[Eril-l] Is Breaking Up THAT Hard to Do?

Melissa Belvadi mbelvadi at upei.ca
Mon Nov 9 08:32:45 PST 2015


I was just at the Charleston Conference where I heard a member of the
audience at one session complain about having to pay for unused titles in a
Big Deal package.
I thought it reflected a lack of understanding of what a Big Deal actually
is.

So I want to emphasize something Karen says here: "when we calculated the
alternative of subscribing to the most used titles, would be more
economical to split up".

Whenever I've done an analysis on our Big Deals that are based on historic
spend, I find that the titles in our "core" (the basis for our price) are
indeed by far the most heavily used. And the smaller price we pay for "'all
of the rest" is still very cost effective to have access to that long tail.
That is, our cost per full text article used in the long tail is still well
within our internal threshold for renewing journals, either in packages or
individually.

The important point here is to actually do that analysis, and don't think
of the titles in the package that you don't use as "wasted money".
You are paying a pittance per "all the rest" journal relative to their
retail cost exactly because your use of them is expected to be very low and
take the form of that "long tail" distribution.

Melissa Belvadi

On Mon, Nov 9, 2015 at 12:24 PM, Harker, Karen <Karen.Harker at unt.edu> wrote:

> We’ve been going through this process for the last several years.  We
> evaluated every journal package in terms of overall use, overall
> cost-per-use, cost per title, CPU for each title, distribution of use
> across titles (as in 80% of uses were for what % of titles), and the
> list-price CPU.
>
>
>
> There were some packages which were clearly not good deals.  These were
> packages where the distribution of usage across titles was very limited
> (80% of uses were from < 15% of titles), and which, when we calculated the
> alternative of subscribing to the most used titles, would be more
> economical to split up.
>
>
>
> There were other packages which clearly *were* a good deal – low overall
> CPU, high distribution of usage across titles, and, most importantly, they
> were affordable.  These we continued.

Provided records
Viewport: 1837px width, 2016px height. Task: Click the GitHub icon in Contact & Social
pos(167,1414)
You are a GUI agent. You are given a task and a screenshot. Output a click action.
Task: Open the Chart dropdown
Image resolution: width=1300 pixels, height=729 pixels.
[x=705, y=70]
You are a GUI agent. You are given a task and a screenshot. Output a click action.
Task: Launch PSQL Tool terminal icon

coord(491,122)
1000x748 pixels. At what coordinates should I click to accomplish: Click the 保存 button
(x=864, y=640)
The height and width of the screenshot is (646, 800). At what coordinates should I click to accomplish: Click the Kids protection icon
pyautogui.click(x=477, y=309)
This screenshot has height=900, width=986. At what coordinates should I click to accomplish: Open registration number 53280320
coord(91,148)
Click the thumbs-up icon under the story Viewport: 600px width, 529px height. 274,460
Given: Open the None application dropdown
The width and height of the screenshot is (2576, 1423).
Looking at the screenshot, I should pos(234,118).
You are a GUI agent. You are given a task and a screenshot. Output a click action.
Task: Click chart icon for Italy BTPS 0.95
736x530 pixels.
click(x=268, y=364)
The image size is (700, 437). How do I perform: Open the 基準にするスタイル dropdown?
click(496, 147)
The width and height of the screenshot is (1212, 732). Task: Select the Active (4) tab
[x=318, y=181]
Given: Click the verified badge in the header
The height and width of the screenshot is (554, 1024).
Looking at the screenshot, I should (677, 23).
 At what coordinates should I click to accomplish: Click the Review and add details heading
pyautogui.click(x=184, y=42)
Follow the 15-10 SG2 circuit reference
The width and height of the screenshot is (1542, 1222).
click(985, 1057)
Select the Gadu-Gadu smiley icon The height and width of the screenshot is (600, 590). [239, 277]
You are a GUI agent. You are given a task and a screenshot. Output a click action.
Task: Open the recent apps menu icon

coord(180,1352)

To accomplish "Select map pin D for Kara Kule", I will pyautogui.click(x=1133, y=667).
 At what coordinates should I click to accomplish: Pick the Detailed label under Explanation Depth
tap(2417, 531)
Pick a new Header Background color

Tasks to complete
(a) In the Big Deal email, at which conference did the writer hear someone complain about paying for unused titles?
(b) Return everything in the Big Deal email from "That is, our" down to "individually.".
(c) Shorten the paragraph of the Big Deal email that begins "Whenever I've done an analysis", keeping its main facts.

Replies
(a) The Charleston Conference.

(b)
That is, our cost per full text article used in the long tail is still well
within our internal threshold for renewing journals, either in packages or
individually.

(c) In analyses of Big Deals based on historic spend, the "core" titles that set the price are by far the most heavily used. The smaller price paid for "all of the rest" still makes access to that long tail cost effective. The cost per full-text article used there stays well within the internal threshold for renewing journals, whether in packages or individually.